All models use only numbers so if you have text values then you have to assing numbers to strings and use these numbers.

If you use module sklearn in Python then you can use LabelEncoder to convert text values to numbers.

When you get predictions then you can use it also to convert back numbers to text values.

The problem you are describing is Regression problem in which categorical data shall be converted in numeric format either by binary encoding (True or False to 1 or 0), ordinal encoding data us in some order like coldest, cold, hot, to 0,1,2 and one hot encoding converting possible values in appropriate columns.

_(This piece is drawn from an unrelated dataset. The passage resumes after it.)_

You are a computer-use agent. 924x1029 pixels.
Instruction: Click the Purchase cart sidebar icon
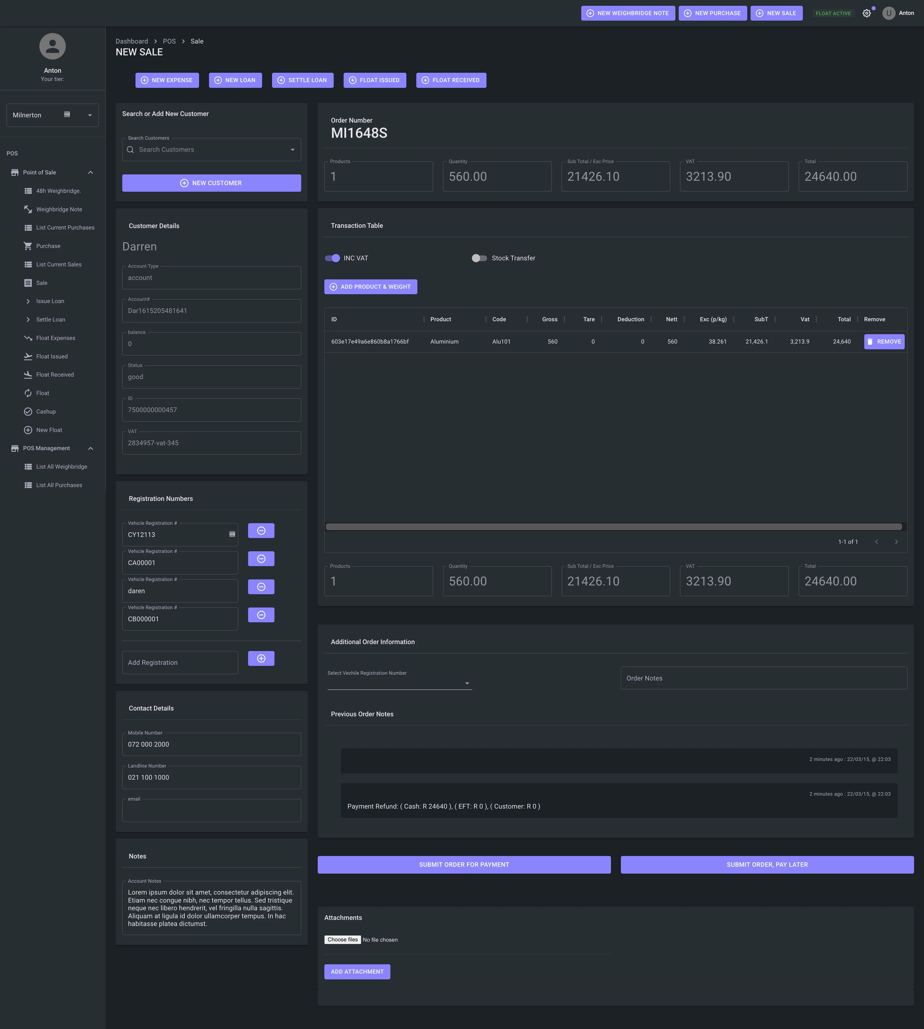click(28, 246)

One way to handle categorical variables - is to create columns for each category. For example you have vegetarian, non-vegetarian, vegan three categories you can create three columns vegetarian, non-vegetarian, vegan and use true or false to define which category the person belongs to.

Dear sumi,

1)if all values are categorical then try to use one hot ecoding,label encoding,etc convert to numerical,but this will create large dimensionality data in terms of columns,so this is not advisable.because no of column willbe very large.

2) try to eliminate the coloum categorical values by using chi sq test.

3) use pca to eliminate the coloumns of dataset

4) you can use catboost algorithm which works well for categorical values

Hi,

but True or False is a boolean value right? We have to convert it into integers… only then it can be passed into the model? What if we needed to predict something using multiple attributes?